Je l’attendais – 1974
Après le désir brûlant de Pour un flirt, Je l’attendais vogue vers la fébrilité du coup de foudre. Un homme a rencontré une femme mystérieuse la veille ; il s’interroge. A-t-elle ressenti cette même connexion ?
Le désir laisse place au doute, à l’impatience. Avant cela, il y a le façonnage de tout un imaginaire amoureux, d’une illusion. La chanson offre un regard intime et retenu sur la fragilité du sentiment amoureux. Moins démonstrative, plus intérieure, elle révèle une autre facette de Delpech.
Quand j’étais chanteur – 1975
Difficile de faire preuve de plus d’auto-dérision. Dans Quand j’étais chanteur, un homme de 73 ans évoque sa gloire passée, ses succès, ses excès… et la chute. Or, Delpech n’a que 29 ans lorsqu’il l’interprète.

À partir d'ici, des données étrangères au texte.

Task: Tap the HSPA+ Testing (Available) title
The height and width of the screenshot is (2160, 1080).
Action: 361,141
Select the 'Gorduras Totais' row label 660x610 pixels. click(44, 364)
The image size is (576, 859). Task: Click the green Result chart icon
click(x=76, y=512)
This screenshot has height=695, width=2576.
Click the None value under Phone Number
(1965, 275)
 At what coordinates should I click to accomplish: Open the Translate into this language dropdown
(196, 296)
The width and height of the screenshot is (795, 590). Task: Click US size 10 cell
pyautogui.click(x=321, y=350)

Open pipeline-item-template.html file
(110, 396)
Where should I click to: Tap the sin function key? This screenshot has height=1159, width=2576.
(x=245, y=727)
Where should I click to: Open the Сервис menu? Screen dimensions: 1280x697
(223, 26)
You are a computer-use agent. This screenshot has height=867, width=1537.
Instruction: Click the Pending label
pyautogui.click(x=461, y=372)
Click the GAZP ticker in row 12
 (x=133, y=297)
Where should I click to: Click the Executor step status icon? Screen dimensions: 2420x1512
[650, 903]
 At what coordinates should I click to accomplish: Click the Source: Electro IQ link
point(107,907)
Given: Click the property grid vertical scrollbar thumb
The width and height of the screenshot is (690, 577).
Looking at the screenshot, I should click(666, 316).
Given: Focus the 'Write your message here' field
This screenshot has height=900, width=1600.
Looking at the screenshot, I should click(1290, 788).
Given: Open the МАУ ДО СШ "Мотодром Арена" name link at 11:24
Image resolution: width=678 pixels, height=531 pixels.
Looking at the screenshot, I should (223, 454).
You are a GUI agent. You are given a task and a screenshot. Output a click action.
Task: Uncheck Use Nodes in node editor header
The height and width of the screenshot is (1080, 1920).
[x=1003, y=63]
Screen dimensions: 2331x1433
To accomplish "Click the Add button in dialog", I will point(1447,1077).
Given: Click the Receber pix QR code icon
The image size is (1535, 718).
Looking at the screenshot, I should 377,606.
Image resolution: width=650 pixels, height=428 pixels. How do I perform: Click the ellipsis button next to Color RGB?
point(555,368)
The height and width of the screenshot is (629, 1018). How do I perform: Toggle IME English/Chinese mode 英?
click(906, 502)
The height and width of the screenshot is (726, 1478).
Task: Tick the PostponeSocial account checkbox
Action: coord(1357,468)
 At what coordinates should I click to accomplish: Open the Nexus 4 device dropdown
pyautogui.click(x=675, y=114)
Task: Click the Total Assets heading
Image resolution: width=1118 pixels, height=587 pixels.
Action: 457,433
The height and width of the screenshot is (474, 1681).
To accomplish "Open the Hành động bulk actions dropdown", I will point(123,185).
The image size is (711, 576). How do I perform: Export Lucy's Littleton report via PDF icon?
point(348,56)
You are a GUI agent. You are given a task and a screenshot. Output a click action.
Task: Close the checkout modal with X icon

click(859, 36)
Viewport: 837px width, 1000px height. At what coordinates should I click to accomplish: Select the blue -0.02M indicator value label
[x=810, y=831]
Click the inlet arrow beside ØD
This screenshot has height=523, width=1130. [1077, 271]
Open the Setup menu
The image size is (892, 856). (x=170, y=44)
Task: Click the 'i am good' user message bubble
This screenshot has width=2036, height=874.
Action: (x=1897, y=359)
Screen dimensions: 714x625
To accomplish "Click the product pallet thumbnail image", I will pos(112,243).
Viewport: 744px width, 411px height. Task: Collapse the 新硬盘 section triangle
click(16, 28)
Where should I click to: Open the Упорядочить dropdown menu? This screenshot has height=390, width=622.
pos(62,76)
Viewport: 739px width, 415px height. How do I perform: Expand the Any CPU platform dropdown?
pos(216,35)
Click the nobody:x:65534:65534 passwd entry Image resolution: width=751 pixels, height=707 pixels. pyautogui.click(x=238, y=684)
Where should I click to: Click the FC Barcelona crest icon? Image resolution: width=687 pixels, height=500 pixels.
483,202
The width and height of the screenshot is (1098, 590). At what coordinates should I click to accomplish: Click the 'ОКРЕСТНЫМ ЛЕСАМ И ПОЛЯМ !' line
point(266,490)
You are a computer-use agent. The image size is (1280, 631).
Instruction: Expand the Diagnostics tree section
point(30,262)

Le temps qui passe, les rhumatismes, la solitude : derrière l’humour se cache une vraie lucidité sur son métier. Là où Daniel Balavoine proposera un critique assez acerbe de la célébrité (Le Chanteur, 1978), Delpech choisit la douceur ironique. Une réflexion douce-amère qui fait toute la force de cette chanson.
Le Loir-et-Cher – 1977
Le Loir-et-Cher, Delpech le connaît bien : il y passait toutes ses vacances d’enfance. Dans ce titre, le chanteur s’amuse à croquer les habitudes provinciales – les repas dominicaux interminables, la lenteur ambiante, les traditions parfois étouffantes.
Ce n’est pas à proprement dit une critique sociale, mais plutôt un regard amusé sur une France figée dans le passé, dans un cocon confortable et oppressant à la fois. L’humour prime, même si certains y ont vu une critique plus acerbe qu’elle ne l’est réellement.
La fin du chemin – 2014
On ne peut évoquer Michel Delpech sans parler de sa foi. À 30 ans, sa vie bascule : ses excès le conduisent à un burn-out et une dépression. Une traversée du désert de près de trente ans. En 1983, il rencontre Geneviève, qui lui redonne goût à la vie.
Lors d’un pèlerinage à Jérusalem, devant le tombeau du Christ, il se replonge dans sa foi chrétienne – une manière de se sauver et de renaître. Il publiera deux livres autobiographiques pour raconter cette renaissance spirituelle, L’homme qui avait bâti sa maison sur le sable et J’ai osé Dieu….
La Fin du chemin, écrite sur des paroles de Pierre Delanoë, sonne comme une chanson d’adieu. Un au revoir fort, sachant à cette époque que le cancer, déjà combattu, avait refait surface dans sa vie. Michel Delpech disapraîtra deux ans plus tard.